And while others were blaming Asian woes on everything from a Jewish conspiracy to currency manipulators, and complaining about American inaction, Singapore’s former prime minister, Lee Kuan Yew, said the fault lay squarely with Asian governments. Their policies, he said, often showed “stupidity and weakness.”

Singapore also acted early to stem soaring property prices, ordering banks last year to cut back on real estate loans, reducing the amount of land available for development and putting a 100% capital-gains tax on property sold within three years of purchase. The moves caused a real estate slump in Singapore, but, unlike in other Asian cities, there is no crash scenario in sight here.

Another cushion: Corruption is negligible, and Singapore’s banks simply don’t engage in the “crony capitalism”--lending money to influential friends and politicians--that got Thailand and Indonesia into trouble.

All of which puts Singapore, Southeast Asia’s leading business center, in an enviable position. A year ago, it was worried about Malaysia’s emergence as a competitor.

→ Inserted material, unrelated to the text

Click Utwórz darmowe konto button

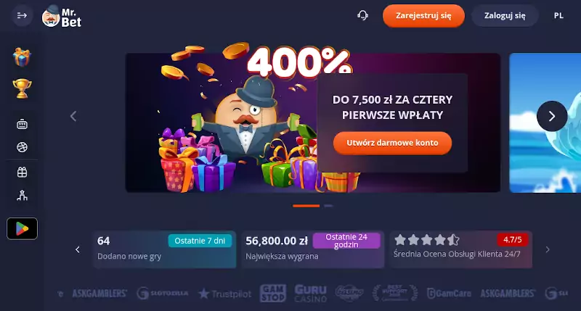[x=392, y=143]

But the free-spending government in Kuala Lumpur has been hit hard by the current crisis.

At Changi International Airport--voted the world’s best 10 years in a row in surveys of business travelers--Sim Kee Boon, chairman of the Civil Aviation Authority, settled back in his spacious office and said the miracle of Singapore happened by plan, not circumstance, as part of Lee Kuan Yew’s vision of the future.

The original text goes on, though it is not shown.